Furthermore, coaching changes have added another layer of complexity to the team’s rebuilding efforts. With the team having two new head coaches since 2021, the Marlins have struggled to adjust to new coaching philosophies, strategies and expectations. This struggle has manifested in their losing record, winning only 13 games in the past three seasons. 

Shortly after the 2023-2024 season ended, a third coaching change was announced, and Megan Green was hired as head coach for the upcoming 2024-2025 season.

  Prior to joining the staff, Green served as the assistant coach at Dickinson College in Carlisle, Pennsylvania. In her first year at Dickinson, the team achieved a 17-8 record, and the coaching staff earned Coaching Staff of the Year honors for the Centennial Conference. During her second year with the program, Green played a big role in leading the team to a 19 win season, the best program record since 2007. Green also had coaching stints with Castleton University in Vermont and the University of Mary Washington. 

My plans for this program start with getting to know the current student-athletes and meeting them where they are. We are in this together and our growth will happen when we buy in to trusting each other and understanding what commitment and accountability look like,” Green said. “I’ve had the opportunity to meet with everyone individually already, and the hunger is there. They have all told me how they plan to get better over the summer and for the upcoming seniors— to leave the program better than they found it. We want to (and we will) find the joy in the process of this journey.” 

  Not only is Green ready to handle the on-court issues, but, with the help of her captains, she’s also ready to monitor the off-the-court challenges that athletes have to face, such as academic demands and personal issues. Green is looking to give the team consistency— something that has been missing from the program for a long time. 

“My approach will be to always be authentically myself. I will never waiver from my expectations, and I will always show every one of these young women how much I care about them as people,” Green said. 

Jada Norman, a rising senior, has seen a lot of player and coach movement within her three years at VWU.
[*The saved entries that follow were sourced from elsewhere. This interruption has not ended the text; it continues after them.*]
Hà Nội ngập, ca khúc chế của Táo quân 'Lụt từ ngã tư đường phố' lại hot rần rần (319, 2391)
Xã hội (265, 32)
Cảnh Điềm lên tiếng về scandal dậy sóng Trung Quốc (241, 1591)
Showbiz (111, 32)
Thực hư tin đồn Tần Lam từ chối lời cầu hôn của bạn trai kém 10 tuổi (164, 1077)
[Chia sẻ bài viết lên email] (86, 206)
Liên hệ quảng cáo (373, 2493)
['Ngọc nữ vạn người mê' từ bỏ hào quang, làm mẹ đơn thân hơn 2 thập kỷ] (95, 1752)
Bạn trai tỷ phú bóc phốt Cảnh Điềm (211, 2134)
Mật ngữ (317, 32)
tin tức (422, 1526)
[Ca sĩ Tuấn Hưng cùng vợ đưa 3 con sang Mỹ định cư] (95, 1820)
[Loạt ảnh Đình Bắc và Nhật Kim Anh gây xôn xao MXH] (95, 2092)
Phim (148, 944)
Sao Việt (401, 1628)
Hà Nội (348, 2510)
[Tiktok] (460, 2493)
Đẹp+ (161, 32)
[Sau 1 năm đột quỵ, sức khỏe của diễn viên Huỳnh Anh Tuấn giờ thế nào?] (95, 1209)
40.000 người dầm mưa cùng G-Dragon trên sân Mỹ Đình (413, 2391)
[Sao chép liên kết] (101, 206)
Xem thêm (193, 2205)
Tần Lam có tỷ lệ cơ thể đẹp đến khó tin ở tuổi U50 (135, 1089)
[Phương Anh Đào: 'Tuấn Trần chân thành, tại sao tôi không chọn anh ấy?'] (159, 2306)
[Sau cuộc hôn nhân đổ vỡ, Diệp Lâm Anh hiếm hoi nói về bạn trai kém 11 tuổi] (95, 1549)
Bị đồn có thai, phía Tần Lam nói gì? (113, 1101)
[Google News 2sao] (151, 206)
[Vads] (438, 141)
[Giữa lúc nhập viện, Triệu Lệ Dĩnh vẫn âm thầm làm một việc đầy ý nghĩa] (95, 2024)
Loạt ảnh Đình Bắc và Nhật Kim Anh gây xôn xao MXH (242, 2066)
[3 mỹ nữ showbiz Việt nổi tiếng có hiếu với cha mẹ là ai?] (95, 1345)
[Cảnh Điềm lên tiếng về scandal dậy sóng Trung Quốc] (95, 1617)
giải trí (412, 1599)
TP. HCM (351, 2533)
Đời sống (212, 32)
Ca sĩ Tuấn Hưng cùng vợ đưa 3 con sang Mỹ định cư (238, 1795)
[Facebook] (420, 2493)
“We ultimately wanted someone who was going to instill discipline in the team, but still make it an enjoyable environment for everyone and someone who brought in positivity. Also, just someone who knew the game and wanted to help us grow as a team and a program as a whole,” Norman said. “I think Coach Green is a really great fit for us in this transition period.”

While this transition period may be difficult and comes with uncertainty, the team is confident that with perseverance, drive and a collective effort, they can overcome adversity and reclaim their status as a dominant force in the ODAC.

Junior Mekayla Clarke shared how she persevered in the midst of the uncertainty of a coach. 

“With the uncertainty of not having a coach, I just locked in and continued handling business. With or without a coach the grind doesn’t change, it makes me work harder,” Clarke said.

As they continue to work towards their goals, the Women’s Basketball team maintains the belief that adversity is not an obstacle but an opportunity for growth and redemption.